**Problem requirements**
What is needed is an exact copy of every line from the one containing "Task: Click the middle F flag on line 17" through the end of the entries; please set it down without any pictures.

Stored items

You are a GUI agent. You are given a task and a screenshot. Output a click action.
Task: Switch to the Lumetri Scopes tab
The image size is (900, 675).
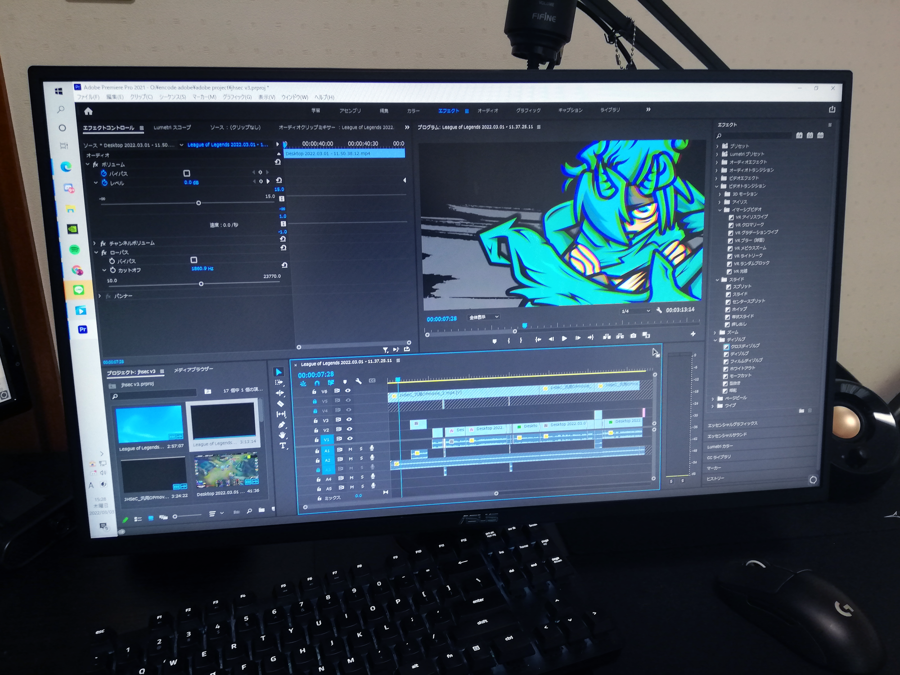pos(172,127)
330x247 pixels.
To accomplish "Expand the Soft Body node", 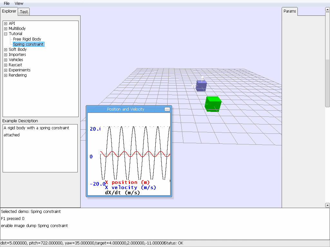I will click(x=5, y=49).
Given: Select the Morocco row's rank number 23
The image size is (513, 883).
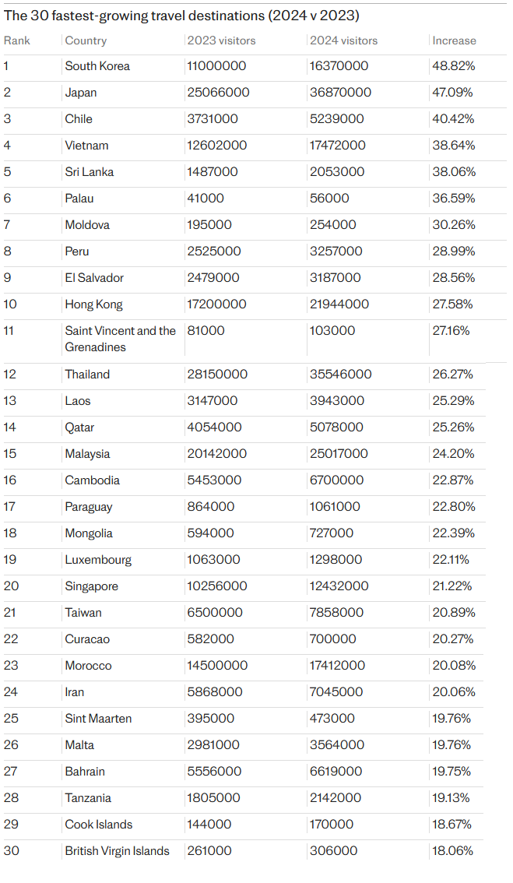Looking at the screenshot, I should pos(10,666).
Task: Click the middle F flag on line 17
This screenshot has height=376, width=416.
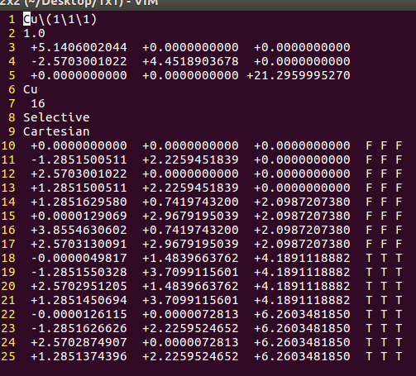Action: pyautogui.click(x=384, y=244)
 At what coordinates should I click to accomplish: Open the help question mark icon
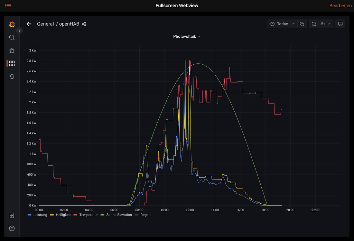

**Response to the task**
Task: Click the middle F flag on line 17
This screenshot has height=376, width=416.
Action: pyautogui.click(x=384, y=244)
 At what coordinates should I click to accomplish: Open the help question mark icon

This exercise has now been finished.